Herst-Lese-Fest in der Edith-Stein-Schule in Erfurt
Erfurt (as) -"Mit dem Herbst-Lese-Fest wollen wir ein Zeichen setzen für Toleranz, Gewaltlosigkeit und ein friedliches Miteinander", sagt der Direktor der Edith-Stein-Schule, Siegfried Schnauß. Anlässlich des Geburtstages der Namenspatronin trafen sich Schüler, Eltern und Lehrer am 10. Oktober im Erfurter Gymnasium. "Das Herbstfest der fünften Klassen gibt es schon seit sechs Jahren", sagt Schnauß. Das Herbst-Lese-Fest feiere man jetzt zum zweiten Mal. "Lese" sei dabei in einem doppelten Sinn zu verstehen: Erst gibt's die Lesung, dann den fränkischen Wein. Organisiert werde das Ganze von der Elternvertretung der Schule. Auch Weihbischof Hans-Reinhard Koch ist gekommen.

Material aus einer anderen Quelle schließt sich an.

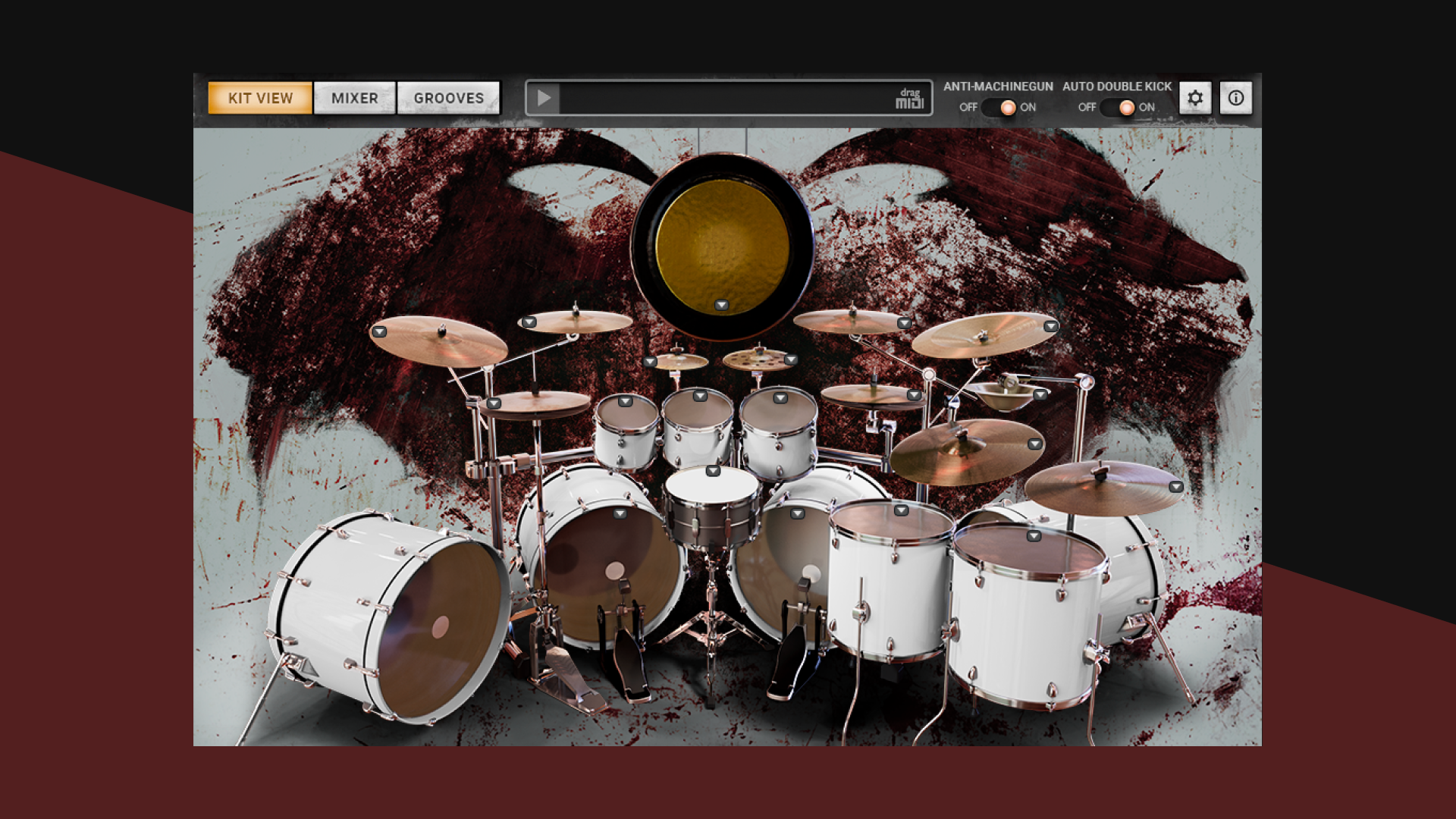Toggle the Auto Double Kick switch

click(1119, 108)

Mit Liedern, Gedichten und kleinen Theaterstücken stimmen die Schüler der fünften Klassen die Besucher auf den Herbst ein. Bekanntes und Unbekanntes ist zu sehen. Ein unglücklicher Froschkönig zum Beispiel kann erst wieder geheilt werden, wenn er die Strümpfe eines glücklichen Menschen anzieht. Und der Zuschauer sieht, dass es manchmal nicht so einfach ist, einen Menschen zu finden, der nicht unglücklich ist.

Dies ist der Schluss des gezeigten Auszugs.